Extracted records:

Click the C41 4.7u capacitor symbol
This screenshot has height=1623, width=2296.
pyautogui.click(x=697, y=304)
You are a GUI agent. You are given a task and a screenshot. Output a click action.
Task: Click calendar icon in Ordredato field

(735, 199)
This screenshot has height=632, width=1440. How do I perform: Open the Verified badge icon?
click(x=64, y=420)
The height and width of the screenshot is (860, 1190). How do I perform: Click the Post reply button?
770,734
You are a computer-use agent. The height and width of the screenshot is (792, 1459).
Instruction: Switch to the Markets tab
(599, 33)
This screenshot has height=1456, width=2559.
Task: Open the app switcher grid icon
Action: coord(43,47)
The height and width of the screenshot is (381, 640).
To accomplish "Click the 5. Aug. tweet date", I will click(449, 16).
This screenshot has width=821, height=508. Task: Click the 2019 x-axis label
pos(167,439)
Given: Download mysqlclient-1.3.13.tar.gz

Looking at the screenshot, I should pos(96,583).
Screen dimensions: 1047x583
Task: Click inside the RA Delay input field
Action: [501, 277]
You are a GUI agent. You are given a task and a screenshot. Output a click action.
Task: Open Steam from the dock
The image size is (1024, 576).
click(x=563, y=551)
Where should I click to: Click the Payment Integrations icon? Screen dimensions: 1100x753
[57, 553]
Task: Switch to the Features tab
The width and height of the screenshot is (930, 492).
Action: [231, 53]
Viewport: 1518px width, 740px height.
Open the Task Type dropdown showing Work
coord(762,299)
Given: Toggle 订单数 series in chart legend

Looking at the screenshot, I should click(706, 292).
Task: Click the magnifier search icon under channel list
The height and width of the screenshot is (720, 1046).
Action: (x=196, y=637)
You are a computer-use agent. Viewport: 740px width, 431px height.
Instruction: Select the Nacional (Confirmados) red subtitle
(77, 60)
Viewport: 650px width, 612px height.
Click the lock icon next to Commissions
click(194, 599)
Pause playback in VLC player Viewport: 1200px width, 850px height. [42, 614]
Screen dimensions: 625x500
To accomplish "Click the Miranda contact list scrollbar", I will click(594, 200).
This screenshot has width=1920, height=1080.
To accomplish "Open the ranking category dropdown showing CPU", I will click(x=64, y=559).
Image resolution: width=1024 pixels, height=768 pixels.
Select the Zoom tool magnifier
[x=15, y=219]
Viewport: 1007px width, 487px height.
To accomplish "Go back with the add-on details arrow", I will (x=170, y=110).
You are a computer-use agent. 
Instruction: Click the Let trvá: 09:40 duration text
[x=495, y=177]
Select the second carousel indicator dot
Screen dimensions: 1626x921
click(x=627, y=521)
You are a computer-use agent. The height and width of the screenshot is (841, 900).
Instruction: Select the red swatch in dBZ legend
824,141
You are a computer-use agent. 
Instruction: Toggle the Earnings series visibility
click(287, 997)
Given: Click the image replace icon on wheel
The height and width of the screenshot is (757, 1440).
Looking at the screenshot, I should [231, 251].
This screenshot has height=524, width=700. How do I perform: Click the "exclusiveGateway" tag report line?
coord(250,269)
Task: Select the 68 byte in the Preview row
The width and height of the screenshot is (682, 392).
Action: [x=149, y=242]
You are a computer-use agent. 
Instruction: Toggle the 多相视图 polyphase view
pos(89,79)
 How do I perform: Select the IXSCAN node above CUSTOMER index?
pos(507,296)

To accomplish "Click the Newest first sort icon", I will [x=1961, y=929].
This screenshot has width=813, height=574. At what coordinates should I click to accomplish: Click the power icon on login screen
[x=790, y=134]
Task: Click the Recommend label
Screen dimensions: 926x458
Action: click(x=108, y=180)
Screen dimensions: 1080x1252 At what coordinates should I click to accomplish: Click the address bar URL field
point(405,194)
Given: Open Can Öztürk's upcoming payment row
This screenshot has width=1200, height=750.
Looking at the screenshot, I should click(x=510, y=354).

REQUIREMENT:
Please update the records above by changing every "computer-use agent" to "desktop agent" and leaving everything else as it is.

THE COMPLETED TASK:
Click the C41 4.7u capacitor symbol
This screenshot has height=1623, width=2296.
pyautogui.click(x=697, y=304)
You are a GUI agent. You are given a task and a screenshot. Output a click action.
Task: Click calendar icon in Ordredato field

(735, 199)
This screenshot has height=632, width=1440. How do I perform: Open the Verified badge icon?
click(x=64, y=420)
The height and width of the screenshot is (860, 1190). How do I perform: Click the Post reply button?
770,734
You are a desktop agent. The height and width of the screenshot is (792, 1459).
Instruction: Switch to the Markets tab
(599, 33)
This screenshot has height=1456, width=2559.
Task: Open the app switcher grid icon
Action: coord(43,47)
The height and width of the screenshot is (381, 640).
To accomplish "Click the 5. Aug. tweet date", I will click(449, 16).
This screenshot has width=821, height=508. Task: Click the 2019 x-axis label
pos(167,439)
Given: Download mysqlclient-1.3.13.tar.gz

Looking at the screenshot, I should pos(96,583).
Screen dimensions: 1047x583
Task: Click inside the RA Delay input field
Action: [501, 277]
You are a GUI agent. You are given a task and a screenshot. Output a click action.
Task: Open Steam from the dock
The image size is (1024, 576).
click(x=563, y=551)
Where should I click to: Click the Payment Integrations icon? Screen dimensions: 1100x753
[57, 553]
Task: Switch to the Features tab
The width and height of the screenshot is (930, 492).
Action: [231, 53]
Viewport: 1518px width, 740px height.
Open the Task Type dropdown showing Work
coord(762,299)
Given: Toggle 订单数 series in chart legend

Looking at the screenshot, I should click(706, 292).
Task: Click the magnifier search icon under channel list
The height and width of the screenshot is (720, 1046).
Action: (x=196, y=637)
You are a desktop agent. Viewport: 740px width, 431px height.
Instruction: Select the Nacional (Confirmados) red subtitle
(77, 60)
Viewport: 650px width, 612px height.
Click the lock icon next to Commissions
click(194, 599)
Pause playback in VLC player Viewport: 1200px width, 850px height. [42, 614]
Screen dimensions: 625x500
To accomplish "Click the Miranda contact list scrollbar", I will click(594, 200).
This screenshot has width=1920, height=1080.
To accomplish "Open the ranking category dropdown showing CPU", I will click(x=64, y=559).
Image resolution: width=1024 pixels, height=768 pixels.
Select the Zoom tool magnifier
[x=15, y=219]
Viewport: 1007px width, 487px height.
To accomplish "Go back with the add-on details arrow", I will (x=170, y=110).
You are a desktop agent. 
Instruction: Click the Let trvá: 09:40 duration text
[x=495, y=177]
Select the second carousel indicator dot
Screen dimensions: 1626x921
click(x=627, y=521)
You are a desktop agent. The height and width of the screenshot is (841, 900).
Instruction: Select the red swatch in dBZ legend
824,141
You are a desktop agent. 
Instruction: Toggle the Earnings series visibility
click(287, 997)
Given: Click the image replace icon on wheel
The height and width of the screenshot is (757, 1440).
Looking at the screenshot, I should [231, 251].
This screenshot has height=524, width=700. How do I perform: Click the "exclusiveGateway" tag report line?
coord(250,269)
Task: Select the 68 byte in the Preview row
The width and height of the screenshot is (682, 392).
Action: [x=149, y=242]
You are a desktop agent. 
Instruction: Toggle the 多相视图 polyphase view
pos(89,79)
 How do I perform: Select the IXSCAN node above CUSTOMER index?
pos(507,296)

To accomplish "Click the Newest first sort icon", I will [x=1961, y=929].
This screenshot has width=813, height=574. At what coordinates should I click to accomplish: Click the power icon on login screen
[x=790, y=134]
Task: Click the Recommend label
Screen dimensions: 926x458
Action: click(x=108, y=180)
Screen dimensions: 1080x1252 At what coordinates should I click to accomplish: Click the address bar URL field
point(405,194)
Given: Open Can Öztürk's upcoming payment row
This screenshot has width=1200, height=750.
Looking at the screenshot, I should click(x=510, y=354).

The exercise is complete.